JSON schema for search-a-licious configuration file

root indices IndexConfig index

ESIndexConfig

Type: object

This is the configuration for the main index containing the data.

It's used to create the index in ElasticSearch, and configure its mappings
(along with the *fields* config)

root indices IndexConfig index name

Name

Type: string

Name of the index alias to use.

Search-a-licious will create an index using this name and an import date,
but alias will always point to the latest index.

The alias must not already exists in your ElasticSearch instance.

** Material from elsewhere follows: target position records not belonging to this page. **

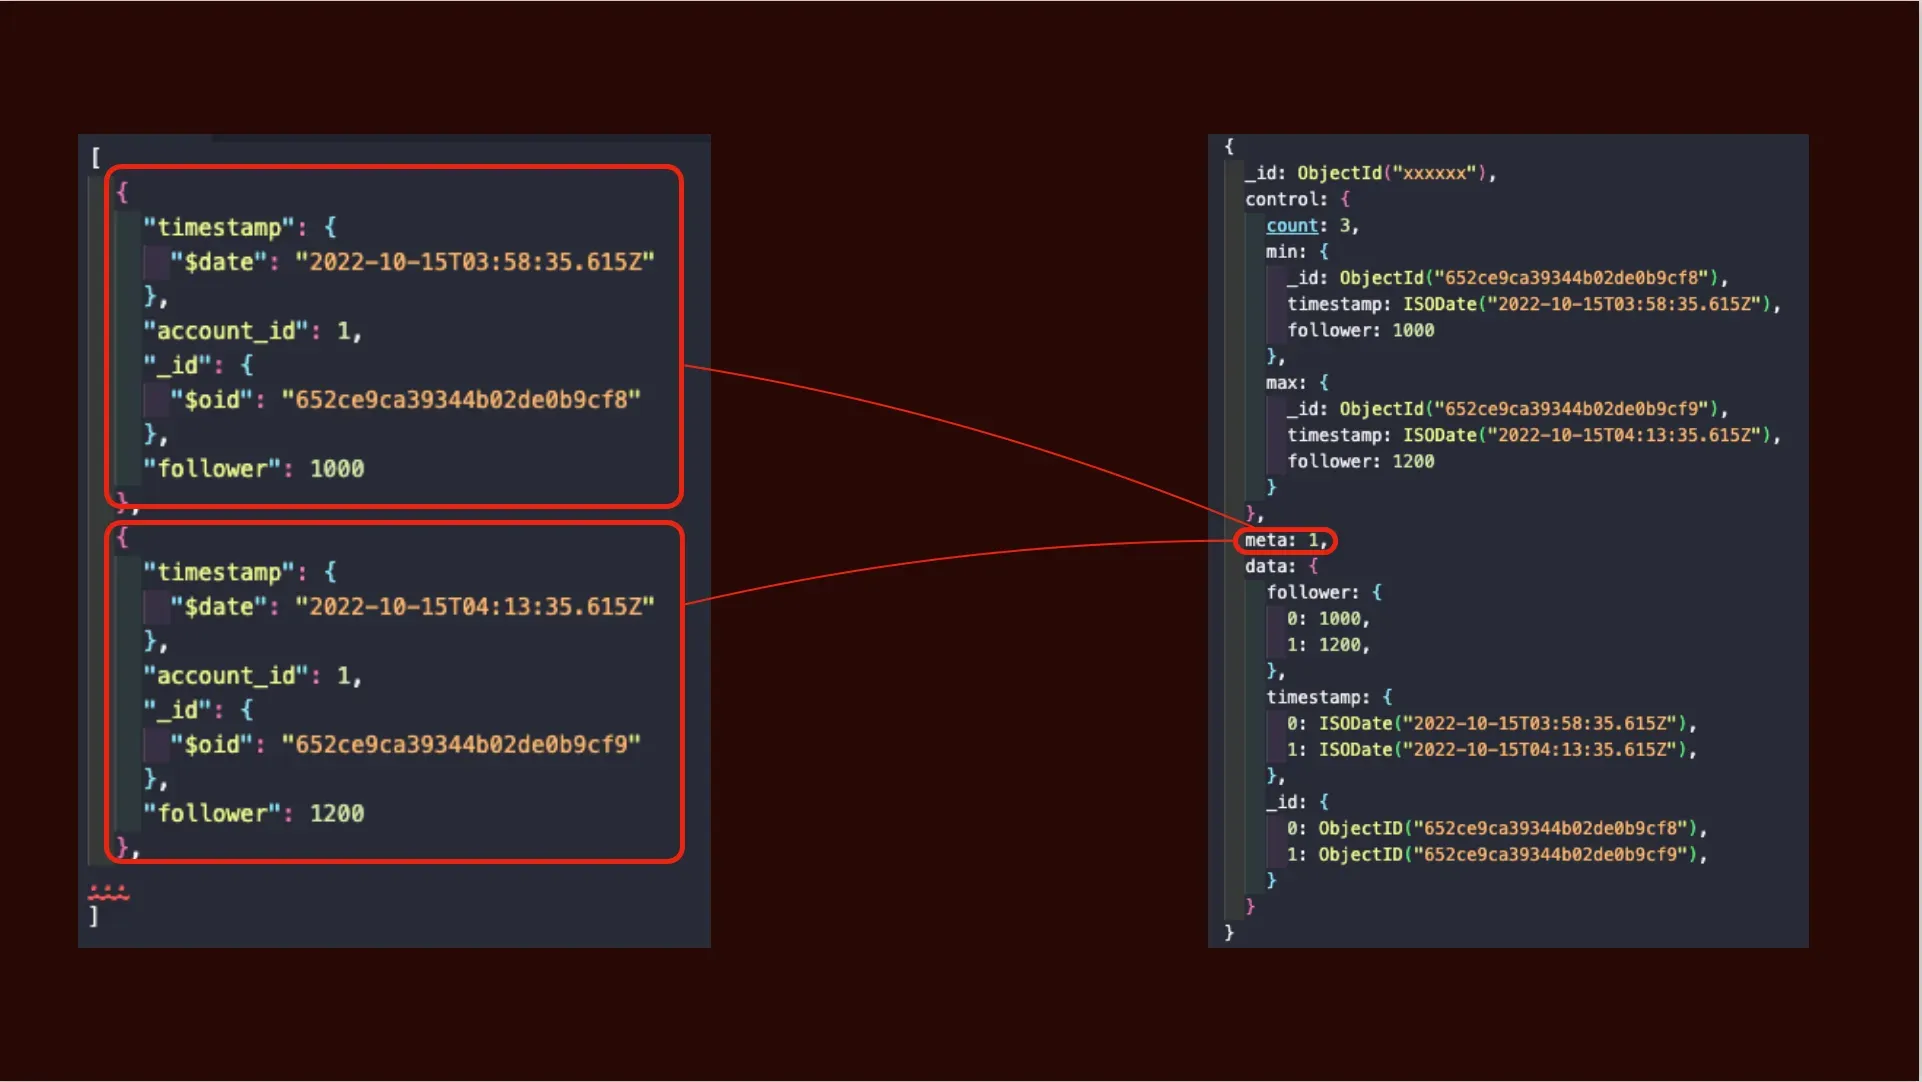Click the underlined count key

[x=1292, y=226]
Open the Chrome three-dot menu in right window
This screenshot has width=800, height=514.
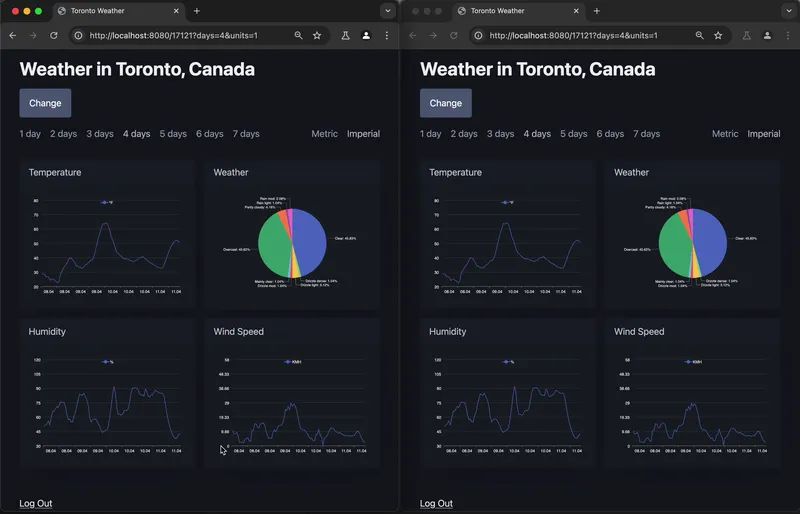tap(787, 35)
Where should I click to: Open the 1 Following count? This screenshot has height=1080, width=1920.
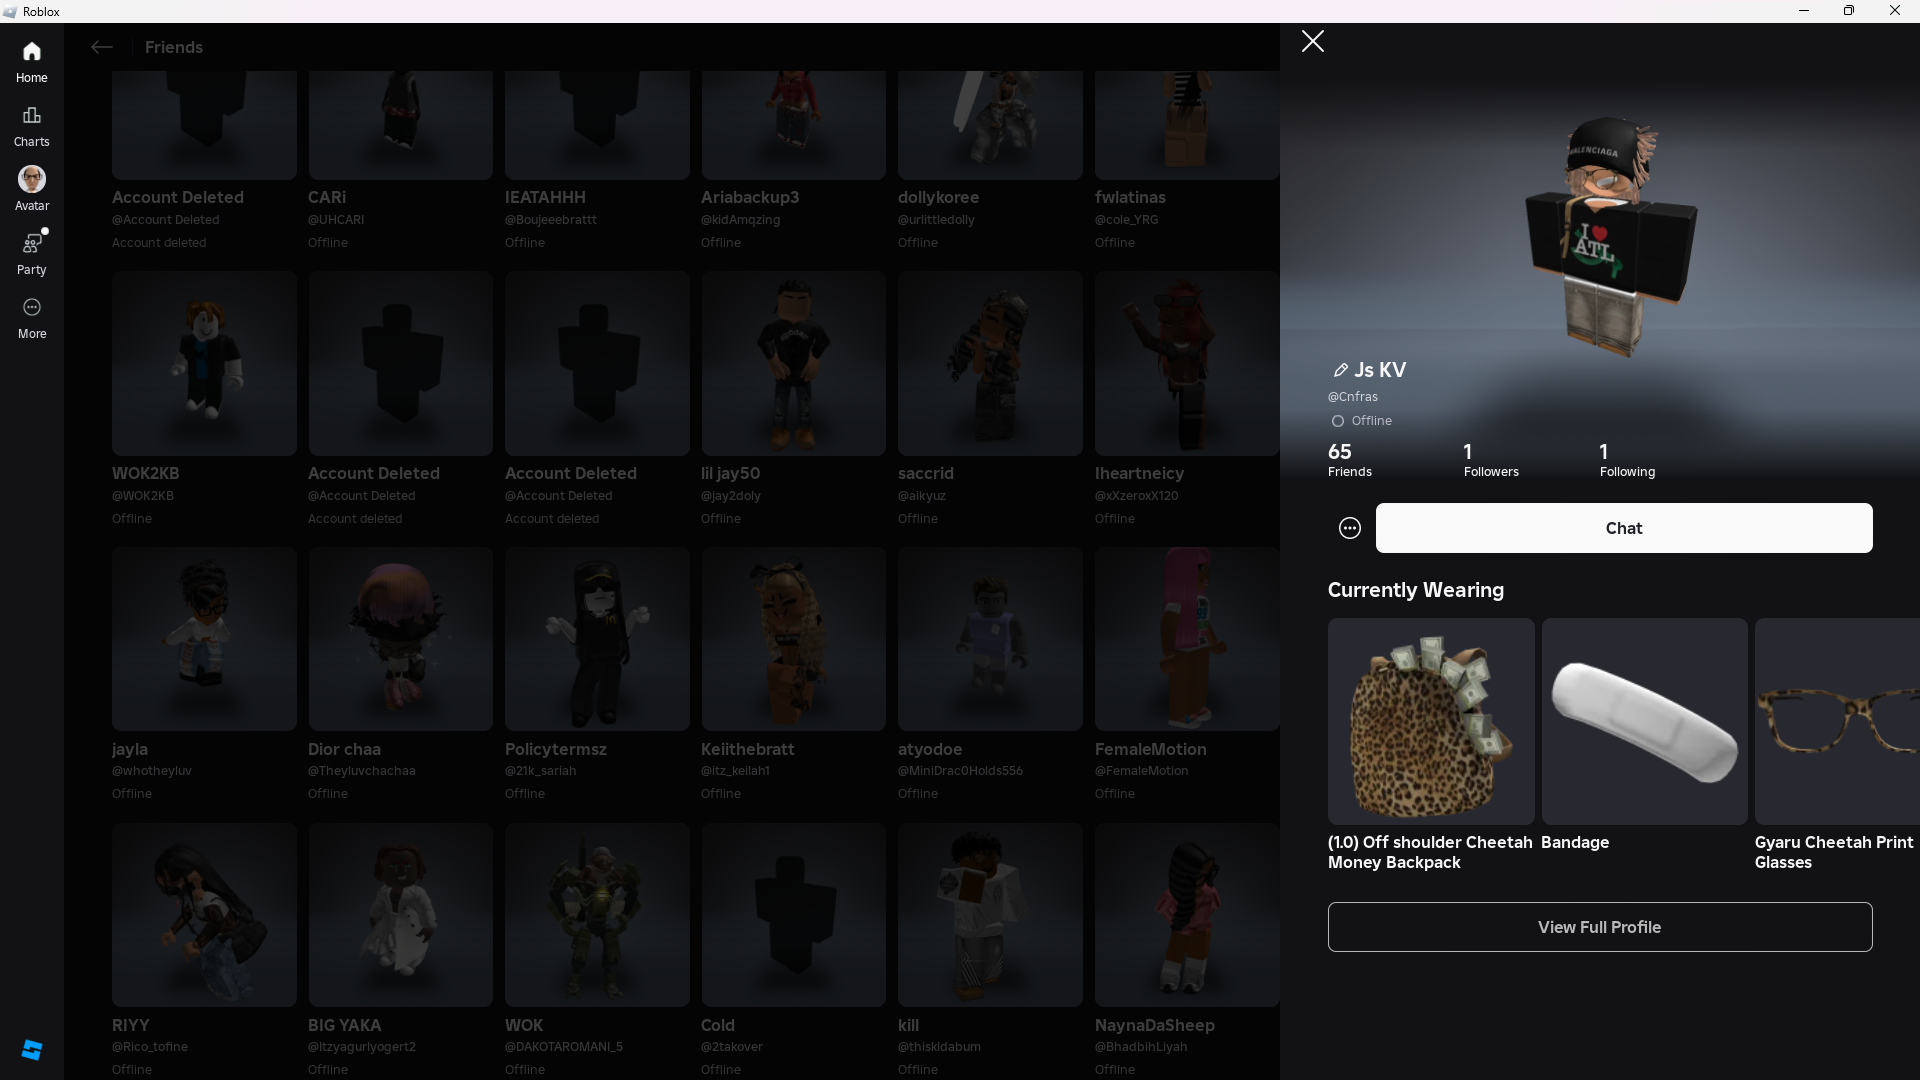pyautogui.click(x=1626, y=460)
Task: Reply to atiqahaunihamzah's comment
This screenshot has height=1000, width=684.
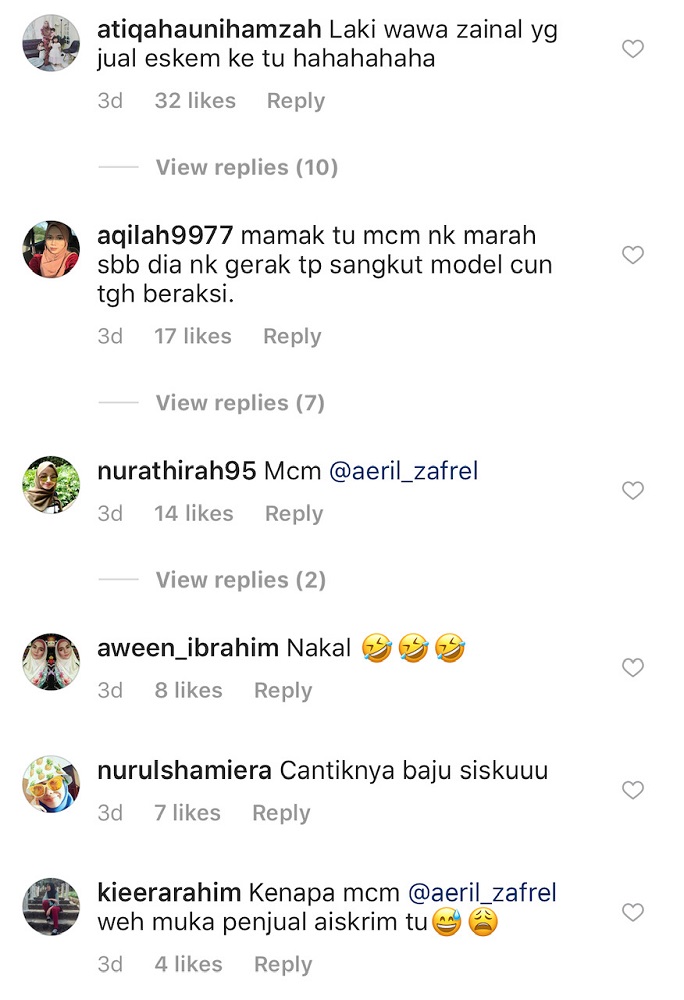Action: pos(296,101)
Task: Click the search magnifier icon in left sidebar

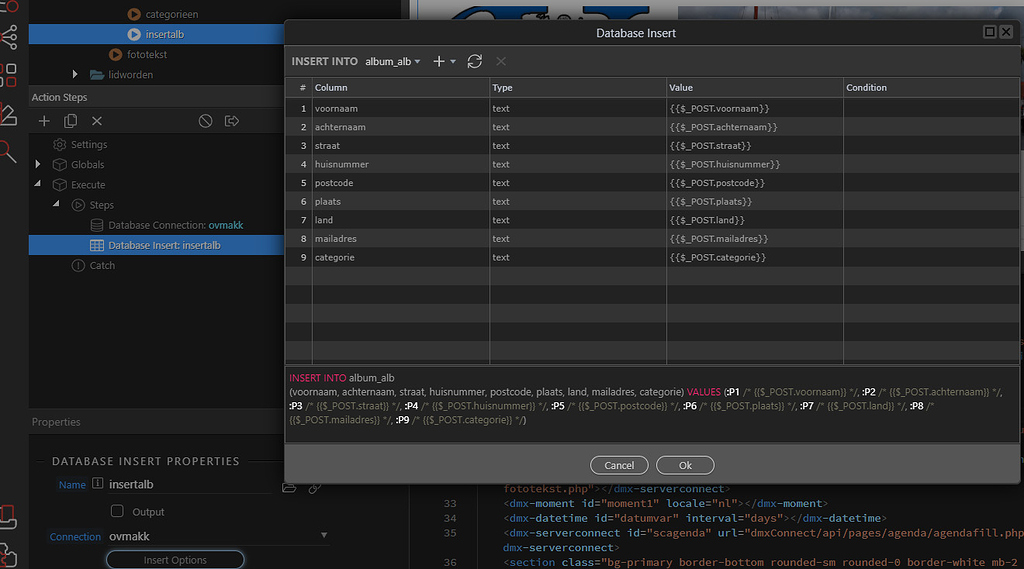Action: point(8,151)
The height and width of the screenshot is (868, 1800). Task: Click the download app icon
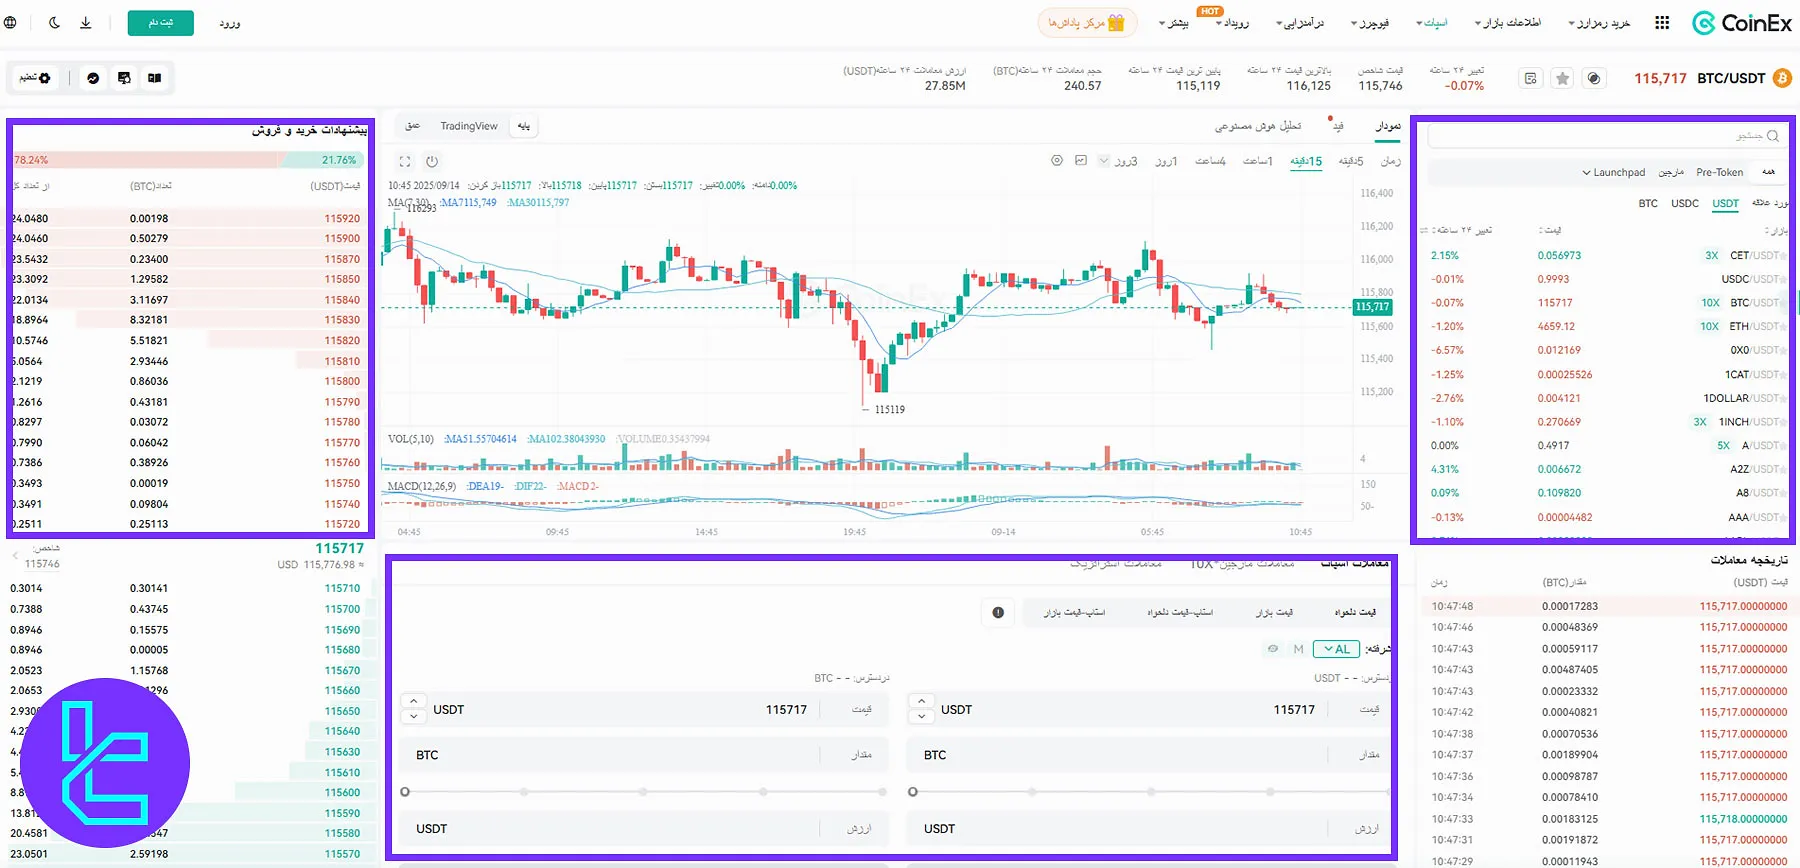86,22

root indices IndexConfig index number_of_shards

Number Of Shards

Type: integer Default: 4

Number of shards to use for the index.

Shards are useful to distribute the load on your cluster.
(see index settings)

root indices IndexConfig index number_of_replicas

Number Of Replicas

Type: integer Default: 1

Number of replicas to use for the index.

More replica means more resiliency but also more disk space and memory.

(see index settings)

root indices IndexConfig index id_field_name

Id Field Name

Type: string

Name of the field to use for _id.
it is mandatory to provide one.

If your dataset does not have an identifier field,
you should use a document preprocessor to compute one (see preprocessor).

root indices IndexConfig index last_modified_field_name

Last Modified Field Name

Type: string

Name of the field containing the date of last modification,
in your indexed objects.

This is used for incremental updates using Redis queues.

The field value must be an int/float representing the timestamp.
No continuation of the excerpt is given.